Can you format the stretch from the line containing "has width=450, height=800." through the line containing "no-button: NO is" as a JSON list of strings, with one string per line and blank lines left out?

● Data for the task
* * * * *
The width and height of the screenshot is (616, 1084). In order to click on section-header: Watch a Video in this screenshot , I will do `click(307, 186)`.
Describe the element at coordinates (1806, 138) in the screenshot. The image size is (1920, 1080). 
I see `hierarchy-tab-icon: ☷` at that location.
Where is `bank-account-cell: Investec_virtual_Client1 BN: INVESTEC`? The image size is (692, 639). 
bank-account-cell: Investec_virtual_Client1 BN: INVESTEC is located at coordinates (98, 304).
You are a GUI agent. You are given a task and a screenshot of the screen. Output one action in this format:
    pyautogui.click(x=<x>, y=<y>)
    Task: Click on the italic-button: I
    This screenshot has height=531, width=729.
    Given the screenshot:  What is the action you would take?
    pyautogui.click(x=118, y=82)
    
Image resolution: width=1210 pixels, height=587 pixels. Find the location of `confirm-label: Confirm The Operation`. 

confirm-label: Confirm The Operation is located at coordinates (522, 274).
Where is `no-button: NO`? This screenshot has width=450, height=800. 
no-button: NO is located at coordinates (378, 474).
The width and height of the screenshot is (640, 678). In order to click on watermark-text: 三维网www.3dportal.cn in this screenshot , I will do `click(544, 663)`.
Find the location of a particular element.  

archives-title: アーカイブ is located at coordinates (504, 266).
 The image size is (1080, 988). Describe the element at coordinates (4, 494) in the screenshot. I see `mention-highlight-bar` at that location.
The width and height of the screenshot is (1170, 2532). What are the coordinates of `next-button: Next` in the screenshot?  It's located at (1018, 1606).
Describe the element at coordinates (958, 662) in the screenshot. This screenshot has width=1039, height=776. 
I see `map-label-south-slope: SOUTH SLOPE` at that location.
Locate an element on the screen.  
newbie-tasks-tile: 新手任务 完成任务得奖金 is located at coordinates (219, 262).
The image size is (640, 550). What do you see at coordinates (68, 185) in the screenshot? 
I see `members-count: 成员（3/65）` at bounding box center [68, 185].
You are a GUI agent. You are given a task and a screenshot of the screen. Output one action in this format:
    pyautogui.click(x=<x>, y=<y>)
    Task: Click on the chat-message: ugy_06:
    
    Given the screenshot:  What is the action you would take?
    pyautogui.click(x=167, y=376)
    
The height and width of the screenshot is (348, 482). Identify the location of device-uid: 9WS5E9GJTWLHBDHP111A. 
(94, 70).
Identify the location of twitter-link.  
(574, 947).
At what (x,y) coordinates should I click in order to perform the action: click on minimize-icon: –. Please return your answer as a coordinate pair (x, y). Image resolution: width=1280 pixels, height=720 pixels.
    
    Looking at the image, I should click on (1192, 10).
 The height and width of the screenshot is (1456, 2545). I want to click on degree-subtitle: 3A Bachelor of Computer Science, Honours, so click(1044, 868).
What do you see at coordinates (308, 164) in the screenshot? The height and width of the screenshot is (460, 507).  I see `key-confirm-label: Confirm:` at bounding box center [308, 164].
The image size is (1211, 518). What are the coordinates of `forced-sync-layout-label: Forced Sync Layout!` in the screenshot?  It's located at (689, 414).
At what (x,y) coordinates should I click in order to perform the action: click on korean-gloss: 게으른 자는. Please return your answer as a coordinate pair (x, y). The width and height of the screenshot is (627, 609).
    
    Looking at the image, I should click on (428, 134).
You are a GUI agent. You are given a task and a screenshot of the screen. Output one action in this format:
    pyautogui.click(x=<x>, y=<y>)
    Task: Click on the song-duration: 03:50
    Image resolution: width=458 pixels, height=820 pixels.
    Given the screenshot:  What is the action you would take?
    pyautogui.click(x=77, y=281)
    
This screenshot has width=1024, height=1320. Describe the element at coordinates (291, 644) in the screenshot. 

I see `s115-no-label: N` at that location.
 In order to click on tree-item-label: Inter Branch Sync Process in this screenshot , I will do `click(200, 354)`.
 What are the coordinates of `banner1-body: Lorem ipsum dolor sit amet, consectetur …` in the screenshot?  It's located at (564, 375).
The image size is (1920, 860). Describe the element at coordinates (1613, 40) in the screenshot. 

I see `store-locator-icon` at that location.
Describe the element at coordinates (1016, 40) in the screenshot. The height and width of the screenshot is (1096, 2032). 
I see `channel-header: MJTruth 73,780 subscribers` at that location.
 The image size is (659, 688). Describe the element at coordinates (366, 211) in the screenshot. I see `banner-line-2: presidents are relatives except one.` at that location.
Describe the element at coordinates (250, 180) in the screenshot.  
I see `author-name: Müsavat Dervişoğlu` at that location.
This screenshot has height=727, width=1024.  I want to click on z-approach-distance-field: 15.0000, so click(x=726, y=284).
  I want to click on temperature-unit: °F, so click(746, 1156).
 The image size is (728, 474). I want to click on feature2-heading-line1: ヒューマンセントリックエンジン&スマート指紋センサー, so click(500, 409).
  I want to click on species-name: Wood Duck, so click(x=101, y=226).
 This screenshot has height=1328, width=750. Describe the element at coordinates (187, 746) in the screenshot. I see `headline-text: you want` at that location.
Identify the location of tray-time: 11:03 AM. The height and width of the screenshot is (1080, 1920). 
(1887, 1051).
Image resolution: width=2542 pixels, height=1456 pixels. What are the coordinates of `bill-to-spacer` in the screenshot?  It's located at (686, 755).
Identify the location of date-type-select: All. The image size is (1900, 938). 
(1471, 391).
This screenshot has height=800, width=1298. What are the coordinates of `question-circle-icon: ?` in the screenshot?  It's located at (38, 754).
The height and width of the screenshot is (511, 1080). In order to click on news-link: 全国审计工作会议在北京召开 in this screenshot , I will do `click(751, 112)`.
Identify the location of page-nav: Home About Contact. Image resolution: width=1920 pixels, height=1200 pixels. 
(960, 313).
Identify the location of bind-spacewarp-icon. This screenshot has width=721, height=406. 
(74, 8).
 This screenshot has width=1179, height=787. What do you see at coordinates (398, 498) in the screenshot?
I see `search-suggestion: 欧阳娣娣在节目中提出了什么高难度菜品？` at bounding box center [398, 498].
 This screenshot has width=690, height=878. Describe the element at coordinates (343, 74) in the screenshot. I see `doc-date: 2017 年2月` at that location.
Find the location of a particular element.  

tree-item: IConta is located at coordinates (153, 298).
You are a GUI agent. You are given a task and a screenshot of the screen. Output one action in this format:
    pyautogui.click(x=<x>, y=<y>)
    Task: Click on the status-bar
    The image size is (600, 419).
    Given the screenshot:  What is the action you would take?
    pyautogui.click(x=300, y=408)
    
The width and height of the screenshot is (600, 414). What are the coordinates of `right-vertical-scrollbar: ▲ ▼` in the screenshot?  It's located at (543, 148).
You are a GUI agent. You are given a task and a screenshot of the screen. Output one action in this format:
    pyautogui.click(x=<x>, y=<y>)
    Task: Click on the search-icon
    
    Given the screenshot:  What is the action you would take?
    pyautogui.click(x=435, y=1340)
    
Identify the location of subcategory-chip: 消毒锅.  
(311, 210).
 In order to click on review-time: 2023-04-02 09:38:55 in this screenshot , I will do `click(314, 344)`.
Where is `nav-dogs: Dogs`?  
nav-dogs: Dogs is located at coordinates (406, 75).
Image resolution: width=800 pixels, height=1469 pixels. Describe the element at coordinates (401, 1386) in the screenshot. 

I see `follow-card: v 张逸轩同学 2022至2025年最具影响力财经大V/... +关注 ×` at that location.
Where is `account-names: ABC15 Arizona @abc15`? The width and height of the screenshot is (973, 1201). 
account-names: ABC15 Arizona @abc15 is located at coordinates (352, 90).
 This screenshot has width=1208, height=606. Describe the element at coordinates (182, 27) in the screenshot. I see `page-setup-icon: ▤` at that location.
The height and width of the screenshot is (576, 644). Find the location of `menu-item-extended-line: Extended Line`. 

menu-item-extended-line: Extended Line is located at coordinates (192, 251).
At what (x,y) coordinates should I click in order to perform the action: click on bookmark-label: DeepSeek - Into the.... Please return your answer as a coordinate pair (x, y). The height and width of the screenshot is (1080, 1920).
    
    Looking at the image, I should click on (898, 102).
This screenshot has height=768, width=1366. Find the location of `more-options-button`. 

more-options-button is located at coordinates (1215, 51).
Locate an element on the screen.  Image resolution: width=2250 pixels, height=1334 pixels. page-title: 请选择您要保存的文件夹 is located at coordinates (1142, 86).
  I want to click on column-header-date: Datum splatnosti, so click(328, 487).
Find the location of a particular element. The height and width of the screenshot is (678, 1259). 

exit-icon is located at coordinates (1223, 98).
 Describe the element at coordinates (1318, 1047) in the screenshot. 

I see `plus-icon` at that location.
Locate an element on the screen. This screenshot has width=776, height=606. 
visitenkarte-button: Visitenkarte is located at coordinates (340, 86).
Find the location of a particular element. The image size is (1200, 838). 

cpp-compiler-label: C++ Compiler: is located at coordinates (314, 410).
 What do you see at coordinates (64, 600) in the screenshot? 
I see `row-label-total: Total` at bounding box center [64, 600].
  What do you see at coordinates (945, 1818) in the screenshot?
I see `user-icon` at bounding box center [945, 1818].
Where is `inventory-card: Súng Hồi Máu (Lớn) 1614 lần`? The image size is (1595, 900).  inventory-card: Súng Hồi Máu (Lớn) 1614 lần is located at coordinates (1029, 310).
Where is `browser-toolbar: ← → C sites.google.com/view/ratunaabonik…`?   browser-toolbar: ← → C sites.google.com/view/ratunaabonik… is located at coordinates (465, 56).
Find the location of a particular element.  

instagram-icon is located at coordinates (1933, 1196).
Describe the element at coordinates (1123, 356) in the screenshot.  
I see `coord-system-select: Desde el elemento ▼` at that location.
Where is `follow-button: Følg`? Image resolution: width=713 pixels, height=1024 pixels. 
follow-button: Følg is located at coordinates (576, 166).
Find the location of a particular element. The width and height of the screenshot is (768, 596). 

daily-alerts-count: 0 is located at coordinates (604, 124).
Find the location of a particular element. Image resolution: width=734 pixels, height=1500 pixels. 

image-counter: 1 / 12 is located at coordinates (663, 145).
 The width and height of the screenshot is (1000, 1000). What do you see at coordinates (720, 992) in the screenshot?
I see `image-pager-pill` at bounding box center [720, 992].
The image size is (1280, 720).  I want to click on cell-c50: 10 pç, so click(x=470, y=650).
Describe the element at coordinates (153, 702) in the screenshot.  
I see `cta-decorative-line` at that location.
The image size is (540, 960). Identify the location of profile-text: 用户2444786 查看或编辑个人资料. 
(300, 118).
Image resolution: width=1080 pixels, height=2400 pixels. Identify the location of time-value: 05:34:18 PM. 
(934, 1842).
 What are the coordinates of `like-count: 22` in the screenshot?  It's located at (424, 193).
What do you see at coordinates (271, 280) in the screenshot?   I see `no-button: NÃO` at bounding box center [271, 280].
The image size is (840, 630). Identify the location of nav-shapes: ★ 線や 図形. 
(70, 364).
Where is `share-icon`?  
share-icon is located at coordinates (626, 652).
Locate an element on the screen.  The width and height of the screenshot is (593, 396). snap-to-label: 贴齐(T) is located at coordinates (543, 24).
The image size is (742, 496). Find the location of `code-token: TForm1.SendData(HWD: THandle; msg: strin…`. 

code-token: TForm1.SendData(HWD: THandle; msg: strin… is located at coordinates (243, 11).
* * * * *
● Exercise response
[
  "Where is `no-button: NO`? This screenshot has width=450, height=800. ",
  "no-button: NO is located at coordinates (378, 474)."
]